_TASK MATERIAL_
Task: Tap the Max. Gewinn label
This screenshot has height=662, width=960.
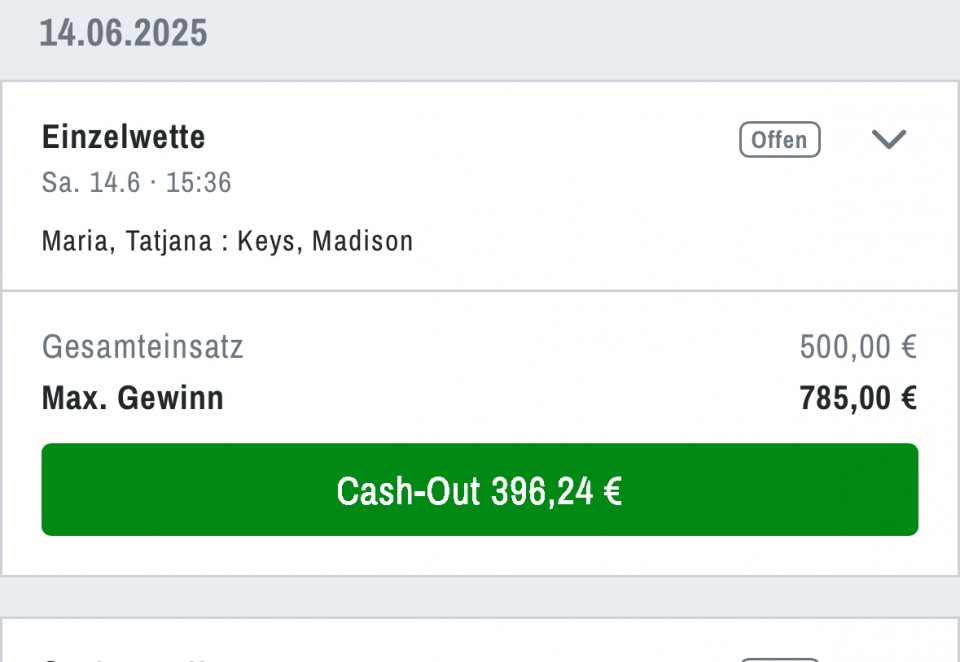Action: [133, 398]
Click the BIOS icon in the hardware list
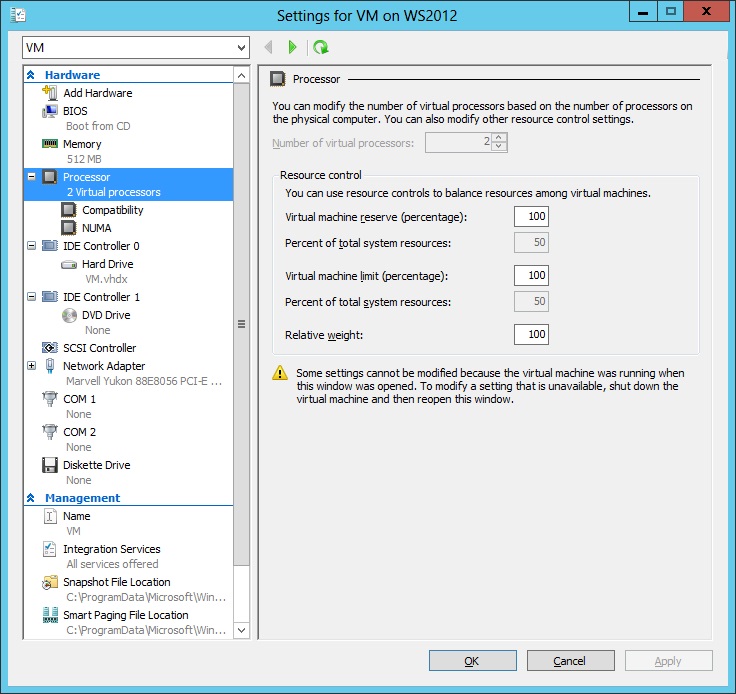The height and width of the screenshot is (694, 736). point(50,111)
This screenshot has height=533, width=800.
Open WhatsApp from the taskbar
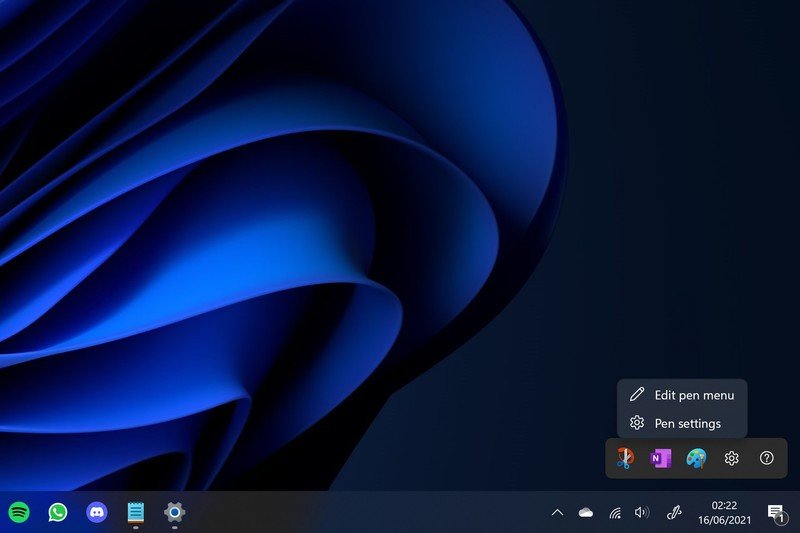click(58, 512)
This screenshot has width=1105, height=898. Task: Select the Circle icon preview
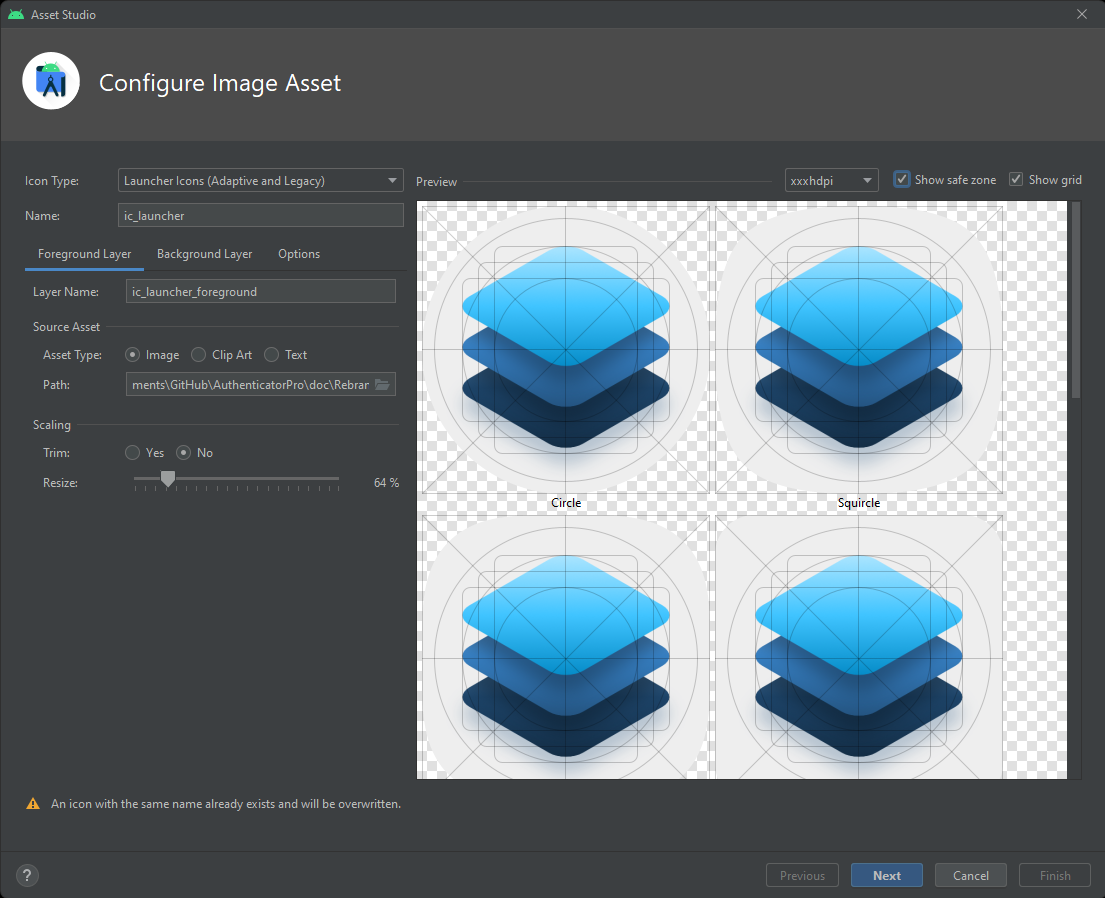coord(565,349)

_INSTRUCTION_
Give each line of the rows above as a numbered list with no blank lines, and leave out the pictures.

_REPLY_
1. Task: Tap the Max. Gewinn label
2. This screenshot has height=662, width=960.
3. Action: [133, 398]
4. Click the BIOS icon in the hardware list
5. The height and width of the screenshot is (694, 736). point(50,111)
6. This screenshot has height=533, width=800.
7. Open WhatsApp from the taskbar
8. click(58, 512)
9. This screenshot has width=1105, height=898. Task: Select the Circle icon preview
10. coord(565,349)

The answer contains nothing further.